Using Revio files for testing

The pb_formats directory will contain dataset XML files that can be used to test the app. These XML files reference files found in the other four subdirectories (fail_reads, hifi_reads, metadata, and statistics). Luckily, the XML files reference other 'external resource' files using relative paths, meaning that you can copy all five directories together to any location and the XML files they contain will still be valid (i.e., pbcore will not raise errors when files referenced in an XML are not found on the paths they were supposed to be located on).

Transplanting datasets

For the reasons discussed above, dataset XML files created by the Revio and their associated files are suitable to be "transplanted" from the system where they originated to some other system where we would like to do our testing. Scripts are available in the smrtlink-container repository which automate this process.

Analysis datasets

Dataset files created by the Revio are only one flavor of datasets that could be part of a project in SMRT Link (albeit the most common).

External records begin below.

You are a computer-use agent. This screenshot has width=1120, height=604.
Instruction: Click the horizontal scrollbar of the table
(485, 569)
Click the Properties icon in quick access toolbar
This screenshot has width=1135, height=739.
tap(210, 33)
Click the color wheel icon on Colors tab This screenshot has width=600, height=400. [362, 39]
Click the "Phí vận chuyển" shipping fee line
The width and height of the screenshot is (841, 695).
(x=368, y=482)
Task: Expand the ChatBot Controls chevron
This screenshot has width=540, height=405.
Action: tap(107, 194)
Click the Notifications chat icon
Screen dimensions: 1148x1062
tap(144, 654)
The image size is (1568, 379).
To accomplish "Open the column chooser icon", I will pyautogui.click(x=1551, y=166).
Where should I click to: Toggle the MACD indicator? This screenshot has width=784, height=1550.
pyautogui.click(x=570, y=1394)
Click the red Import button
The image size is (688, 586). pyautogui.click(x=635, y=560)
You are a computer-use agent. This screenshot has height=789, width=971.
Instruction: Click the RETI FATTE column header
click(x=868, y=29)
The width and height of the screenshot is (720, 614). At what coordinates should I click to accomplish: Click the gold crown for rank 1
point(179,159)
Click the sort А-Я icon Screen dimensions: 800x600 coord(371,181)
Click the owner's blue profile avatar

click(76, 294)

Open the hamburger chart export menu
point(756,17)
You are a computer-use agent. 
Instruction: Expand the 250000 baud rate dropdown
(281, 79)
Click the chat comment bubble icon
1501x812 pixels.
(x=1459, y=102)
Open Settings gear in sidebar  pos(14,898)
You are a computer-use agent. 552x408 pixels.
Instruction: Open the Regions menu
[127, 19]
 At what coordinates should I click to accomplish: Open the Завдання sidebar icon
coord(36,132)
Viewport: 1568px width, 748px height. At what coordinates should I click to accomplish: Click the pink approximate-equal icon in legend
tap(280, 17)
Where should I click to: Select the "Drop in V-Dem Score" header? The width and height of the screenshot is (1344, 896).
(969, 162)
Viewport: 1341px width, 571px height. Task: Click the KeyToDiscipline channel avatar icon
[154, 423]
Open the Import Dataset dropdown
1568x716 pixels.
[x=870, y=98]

The other main category of dataset found in SMRT Link are those generated by SMRT Analysis jobs. For logistic purposes, one of the main differences between analysis datasets and Revio-imported datasets is that files referenced by analysis datasets cannot be easily "transplanted" between the system where they originated and another system where we would like to do our testing. Therefore, another approach should be developed so that analysis datasets can be used in testing.

Running smrtlink-share testing in the production files.

All SMRT Link files are available to members of the fslg_dnasc file sharing group. Therefore, if you can log in to BYU Office of Research computing's system, then you could test the dataset module using hard-coded XML file paths to analysis datasets (or any dataset for that matter).